CARLOS EDUARDO LINS DA SILVA
DE WASHINGTON

Filho carinhoso, marido amoroso e leal, pai dedicado e capaz de qualquer sacrifício pelos filhos, conservador, moralista, defensor das liberdades públicas. Essa imagem combina com a de Howard Stern, o mais ofensivo, despudorado e asqueroso personagem da mídia norte-americana atual?
Por que não? Como tantos outras celebridades, Stern é um personagem de si próprio. O homem privado é capaz das maiores delicadezas; o público é incapaz de qualquer demonstração de sutilidade.
O sucesso de Stern numa sociedade como a norte-americana é tão contraditório e compreensível como essa convivência de personalidades tão díspares num mesmo corpo humano. Os norte-americanos são moralistas, puritanos, equalitários, ingênuos e adoram Stern, amoral, lascivo, egocêntrico, racista e manipulador.
Stern é adorado por fazer sucesso. Mas a construção desse sucesso foi feita com instrumentos mais sólidos, reais.
Primeiro, ele dizia o que a classe operária branca de Nova York queria ouvir sobre os negros, hispânicos e asiáticos que destruíam o seu ambiente e ameaçavam o seu futuro. Ele falava no rádio o que os seus ouvintes só tinham coragem de falar entre si.
Segundo, ele contava as piadas sobre mulheres e homossexuais que ninguém mais tinha a coragem de contar e nem só os operários conservadores se deliciavam ao ouvi-las.
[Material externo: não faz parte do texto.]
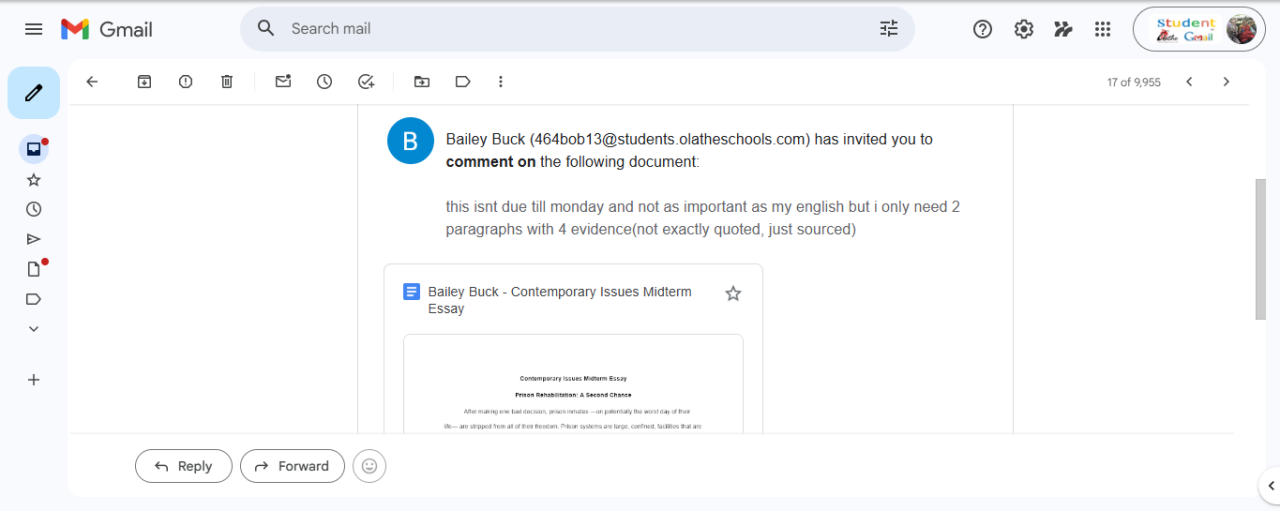Open the Starred mail folder
Viewport: 1280px width, 511px height.
point(34,180)
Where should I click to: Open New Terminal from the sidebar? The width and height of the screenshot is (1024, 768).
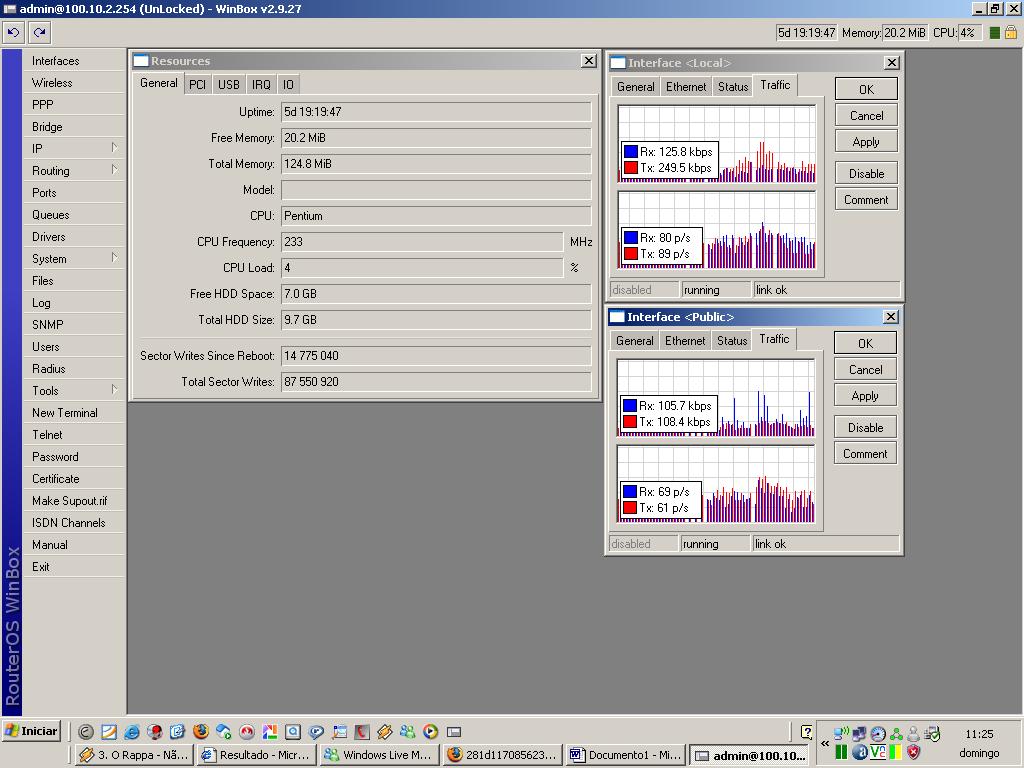coord(65,413)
Terceiro, porque Stern é um dos mestres da relação sado-masoquista típica dos talk-shows dos EUA. O ouvinte gosta de ser ofendido pelo radialista e sente prazer quando outros ouvintes são maltratados. Num universo em que a solidão é o império de milhões, qualquer atenção é melhor do que nenhuma, até a do violentador.
O filme de Stern está ganhando público e crítica. Mesmo os comentadores mais sofisticados parecem estar se rendendo ao seu encanto profano. "Eu cresço em vocês como um fungo", diz na autobiografia em que se baseia a fita.
O tipo de humor que Stern faz está ganhando mais e mais fãs nos EUA. Um humor nojento, escatológico, sem nenhuma barreira.
Alguém que é capaz de dizer que Magic Johnson merecia o vírus HIV que contraiu, de brincar com a morte de Selena, de se referir às mulheres como um cafetão, decerto tem suas virtudes, a coragem sendo a primeira delas.
O filme está agradando porque é muito mais domesticado do que os programas de rádio, e por aí pode vir a acabar todo o valor "artístico" ou social que Stern tem. Se ele se deixar levar pela tentação de ser amado pelas pessoas e cortejá-las, seu encanto talvez se evapore.
O filme é engraçado quando Stern parodia a si mesmo e piegas quando tenta se mostrar como deve ser na verdade: o homem de família, afetuoso, preocupado, responsável.
Se usar o cinema como seu confessionário, Stern vai se dar mal. Ele deve saber, porque intuitivamente explora as características de cada meio magistralmente, que no cinema a rudeza do rádio não funciona. Mas o "rei da mídia" pode perder sua majestade caso tenha que deixar cair um dos pratos para manter os outros equilibrados. O efeito dominó vai destruí-lo. O que será uma pena, por mais desprezível que ele seja.